# Aim of the task:
Nothing other than an exact copy of the lines from the one containing "Instruction: Open the Status value dropdown" through the last line of the listing below should be written.

# Records provided:

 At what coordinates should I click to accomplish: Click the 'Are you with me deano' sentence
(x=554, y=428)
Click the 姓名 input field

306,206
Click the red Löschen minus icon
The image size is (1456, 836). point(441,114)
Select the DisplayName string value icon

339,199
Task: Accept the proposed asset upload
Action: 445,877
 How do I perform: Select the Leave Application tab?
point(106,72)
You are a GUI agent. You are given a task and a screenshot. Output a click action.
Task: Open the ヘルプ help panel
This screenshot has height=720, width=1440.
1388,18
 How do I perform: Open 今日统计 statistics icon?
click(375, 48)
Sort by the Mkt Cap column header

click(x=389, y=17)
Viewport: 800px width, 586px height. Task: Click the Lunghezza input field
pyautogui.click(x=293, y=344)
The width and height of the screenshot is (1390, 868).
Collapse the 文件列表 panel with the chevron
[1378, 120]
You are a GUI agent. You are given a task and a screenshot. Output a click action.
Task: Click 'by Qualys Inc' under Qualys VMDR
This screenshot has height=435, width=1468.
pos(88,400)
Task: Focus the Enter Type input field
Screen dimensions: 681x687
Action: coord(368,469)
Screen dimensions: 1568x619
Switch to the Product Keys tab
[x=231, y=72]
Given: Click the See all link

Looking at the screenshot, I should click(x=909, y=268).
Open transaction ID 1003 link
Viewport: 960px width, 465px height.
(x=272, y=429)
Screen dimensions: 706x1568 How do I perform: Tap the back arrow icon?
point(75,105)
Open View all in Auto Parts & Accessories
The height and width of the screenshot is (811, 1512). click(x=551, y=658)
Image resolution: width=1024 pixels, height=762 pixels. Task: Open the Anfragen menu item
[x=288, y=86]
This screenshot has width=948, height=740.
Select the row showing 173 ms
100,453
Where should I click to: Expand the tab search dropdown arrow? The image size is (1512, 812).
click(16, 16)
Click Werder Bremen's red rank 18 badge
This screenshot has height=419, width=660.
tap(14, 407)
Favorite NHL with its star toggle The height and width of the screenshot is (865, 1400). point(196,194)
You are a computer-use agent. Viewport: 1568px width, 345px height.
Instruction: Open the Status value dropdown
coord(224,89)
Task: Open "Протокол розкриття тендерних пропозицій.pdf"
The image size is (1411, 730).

# Expected answer:
Instruction: Open the Status value dropdown
coord(224,89)
Task: Open "Протокол розкриття тендерних пропозицій.pdf"
The image size is (1411, 730).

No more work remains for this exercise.